Interestingly, the Hermit Thrush had a lot of fat on him. We suspect he was using the Lowville area as a staging ground to fuel up for further travel up north.

On Monday, April 11th, I returned to band with Ashley Jensen, Dave Maida, Patti Murphy and four more women I met through birding walks at the Royal Botanical Gardens. Ashley, our Bander-in-Charge, has 10 years of banding experience and completed a Masters in Ruffed Grouse population genetics. Dave had a career in forestry management and has been a banding volunteer since 2017. He is also an HBO Council Member. Patti has been practicing veterinary medicine for 32 years, and with retirement around the corner, she is interested in learning to become a scribe.
At 8 am, Pat Turner, Barb Dermott, Suzanne Batchelor, and Judi Dunn arrived. Pat is a former banker and risk management analyst for Bank of Montreal. Barb is a former retail manager and a marketing and communications specialist. Suzanne is a former chemical analyst for Environment Canada and Judi is a former warehouse manager for Hyundai. This was their first time at the Lowville Banding Station to experience songbird banding.
The day’s weather brought a welcomed contrast from the day before with warmer temperatures and blue skies. Again, the bird numbers were somewhat low, but with local and early migrant representation, we enjoyed much diversity.

We banded 18 birds:
7 Golden-crowned Kinglets,
3 American Goldfinches,
1 Slate-coloured Junco,
1 Song Sparrow,
2 White-throated Sparrows,
1 Fox Sparrow,
1 Cedar Waxwing, and
1 Northern Cardinal.

We also recaptured:

4 Black-capped Chickadees,
1 Downy Woodpecker,
1 White-breasted Nuthatch and
1 Carolina Wren.

We had 25 birds altogether representing 12 species. The recaptured birds could all very well be local to the area. The White-breasted Nuthatch was a healthy female aged as an “After Second Year” (ASY). This means the bird is at least 3 years old but could be more. When she was released, she flew up into a nearby tree to rejoin her mate who appeared to be waiting for her there. Interestingly, her mate was recaptured a few days back and he is also a healthy “After Second Year” bird. They could very well be a long-standing couple. Once reunited, they instantly began chattering. We could not help but imagine that they were sharing their banding stories and were especially happy to be reunited. The exchange lasted only a few seconds and then they were back to the important activities of the day, foraging and family planning. We all stood and watched this endearing reunion in awe.

Cedar Waxwing

The special lesson of the day was ageing and sexing a Cedar Waxwing. One of the key characteristics, among others used, was the 8 red appendages indicating that this bird was an after second year (ASY) bird, according to Pyle.

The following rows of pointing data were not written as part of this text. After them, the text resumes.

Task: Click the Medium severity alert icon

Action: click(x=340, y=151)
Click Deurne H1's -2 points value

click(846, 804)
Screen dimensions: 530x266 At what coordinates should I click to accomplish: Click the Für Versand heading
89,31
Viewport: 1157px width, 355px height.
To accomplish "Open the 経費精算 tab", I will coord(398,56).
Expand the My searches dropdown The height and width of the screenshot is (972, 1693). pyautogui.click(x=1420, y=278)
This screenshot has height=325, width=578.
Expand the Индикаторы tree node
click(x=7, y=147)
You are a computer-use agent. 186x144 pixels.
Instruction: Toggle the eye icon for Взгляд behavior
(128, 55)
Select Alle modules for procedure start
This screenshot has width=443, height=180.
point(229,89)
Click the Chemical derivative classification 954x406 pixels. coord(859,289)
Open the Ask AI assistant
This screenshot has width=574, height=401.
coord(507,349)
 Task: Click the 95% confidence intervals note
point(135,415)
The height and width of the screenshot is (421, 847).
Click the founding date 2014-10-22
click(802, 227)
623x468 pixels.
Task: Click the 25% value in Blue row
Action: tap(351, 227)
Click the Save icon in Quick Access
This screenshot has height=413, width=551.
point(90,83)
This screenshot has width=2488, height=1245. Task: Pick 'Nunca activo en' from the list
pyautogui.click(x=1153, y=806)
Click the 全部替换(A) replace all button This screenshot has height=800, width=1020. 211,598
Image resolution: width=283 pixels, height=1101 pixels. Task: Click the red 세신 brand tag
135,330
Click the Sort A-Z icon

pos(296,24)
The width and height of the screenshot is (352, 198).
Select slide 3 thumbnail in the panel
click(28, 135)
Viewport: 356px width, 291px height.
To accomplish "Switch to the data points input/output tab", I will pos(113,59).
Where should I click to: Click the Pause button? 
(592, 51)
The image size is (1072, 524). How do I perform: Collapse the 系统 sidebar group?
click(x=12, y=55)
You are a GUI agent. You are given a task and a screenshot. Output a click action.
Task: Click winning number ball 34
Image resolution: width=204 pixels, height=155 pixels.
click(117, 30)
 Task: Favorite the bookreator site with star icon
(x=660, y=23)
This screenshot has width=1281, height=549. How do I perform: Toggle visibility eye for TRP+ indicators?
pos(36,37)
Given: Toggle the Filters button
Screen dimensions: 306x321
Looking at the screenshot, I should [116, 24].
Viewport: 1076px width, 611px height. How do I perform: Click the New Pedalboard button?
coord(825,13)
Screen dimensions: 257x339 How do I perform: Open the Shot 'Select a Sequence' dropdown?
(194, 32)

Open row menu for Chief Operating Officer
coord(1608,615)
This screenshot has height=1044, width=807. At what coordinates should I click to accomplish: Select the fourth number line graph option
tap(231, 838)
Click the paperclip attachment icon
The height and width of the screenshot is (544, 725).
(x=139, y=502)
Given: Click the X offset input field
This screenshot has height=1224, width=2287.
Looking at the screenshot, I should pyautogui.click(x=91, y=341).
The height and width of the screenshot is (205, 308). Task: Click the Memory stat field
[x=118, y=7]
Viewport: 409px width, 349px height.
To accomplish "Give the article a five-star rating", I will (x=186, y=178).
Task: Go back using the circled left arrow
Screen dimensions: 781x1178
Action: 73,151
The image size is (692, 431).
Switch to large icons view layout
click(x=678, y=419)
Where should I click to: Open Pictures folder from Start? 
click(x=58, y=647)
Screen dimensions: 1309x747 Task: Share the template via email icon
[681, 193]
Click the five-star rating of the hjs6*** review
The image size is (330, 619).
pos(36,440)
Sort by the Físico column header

These two days provided a chance to pay close attention to some key local and early migrant birds, each with their own story and unique characteristics. Our banders and visitors, also each with a unique background and life experience, converged here, at the Lowville Banding Station, to share their fascination and deep passion for birds. The bird numbers were low, but the diversity of life was exceptional.
By Catherine Manschot, Volunteer, Lowville Banding Station

One thought on “April 7-11, 2022

  1. Nice write-ups folks!! Nice to see.
    And you’ve been having some good banding days too!!